Certains politiciens locaux, soucieux de conserver leur poste et d’être bien vus par le gouvernement central, n’hésitent à user de tous les moyens afin d’arriver à leurs fins (par exemple, certains éleveurs ont été dépossédés de leurs bétails dans le sens but qu’ils adhèrent à une assurance-maladie…).
Notes.
(1) À l’instar de Hong-kong, de la Corée du Sud et de Taiwan.
Sources.
- « Le Rwanda, un modèle pour l’Afrique numérique », Radio-Canada, 20/04/2018.
- BROUCK Thais, « Innovation City de Kigali : des rêves de Silicon Valley », Jeune Afrique, 19/07/2017.
- CARYL Christian, "Africa's Singapore Dream ", Foreign Policy, 02/04/2015.

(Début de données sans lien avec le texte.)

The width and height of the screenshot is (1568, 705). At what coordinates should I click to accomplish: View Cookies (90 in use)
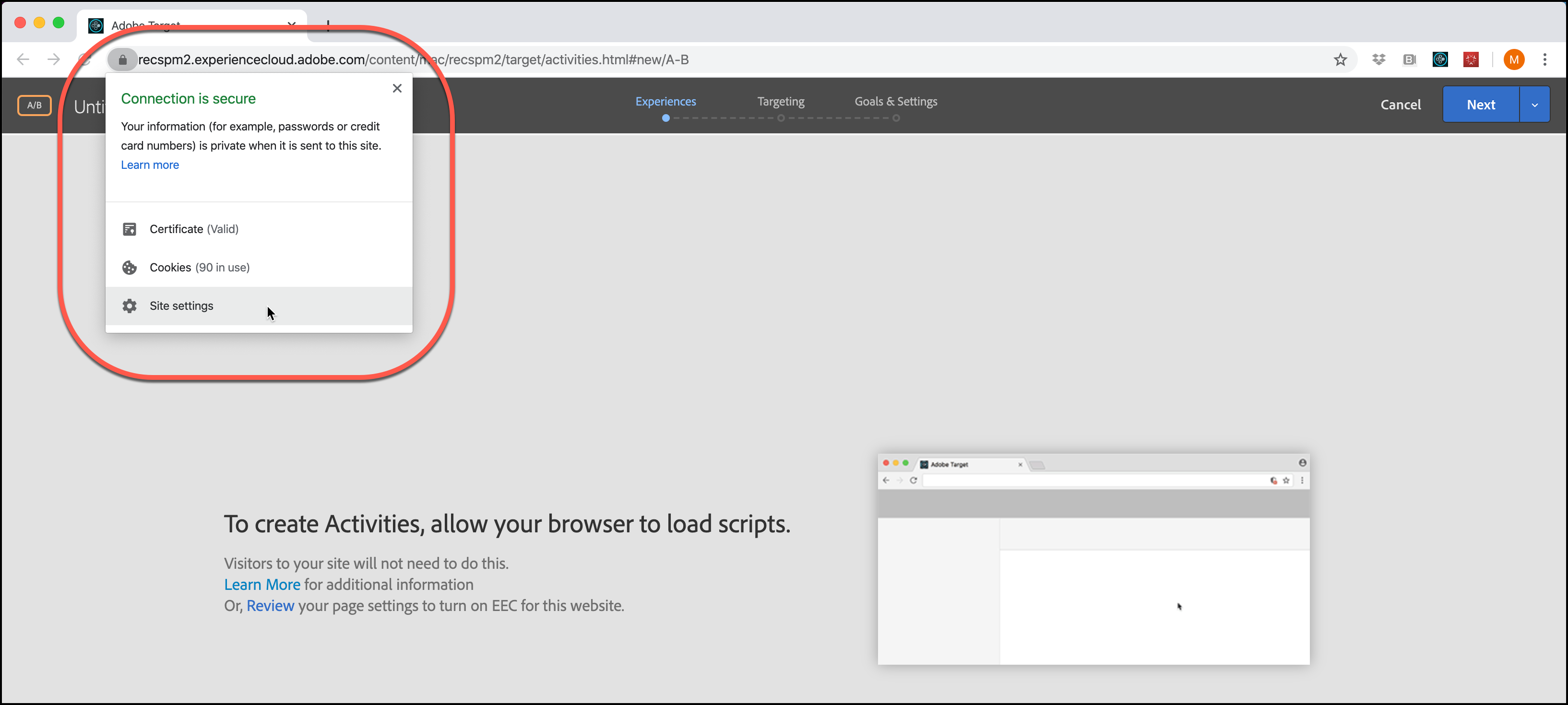point(199,268)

- LEPIDI Pierre, « Au Rwanda, des poches de sang livrées par drones », Le Monde, 31/07/2017.
- LEPIDI Pierre, « Le jour de l’umuganda, tout le monde travaille au Rwanda », Le Monde, 01/08/2017.
- MUTUA Makau, « Love him or hate him, Kagame could be Africa's Lee Kuan Yew », Standard Digital, 24/02/2019.
- TAFIRENYIKA Masimba, « Rwanda : l’économie dopée par les nouvelles technologies », Afrique Renouveau, avril 2011.
- TCHOUNAND Ristel, « Technologie : quand le Rwanda inspire les États-Unis », La Tribune Afrique, 14/11/2016.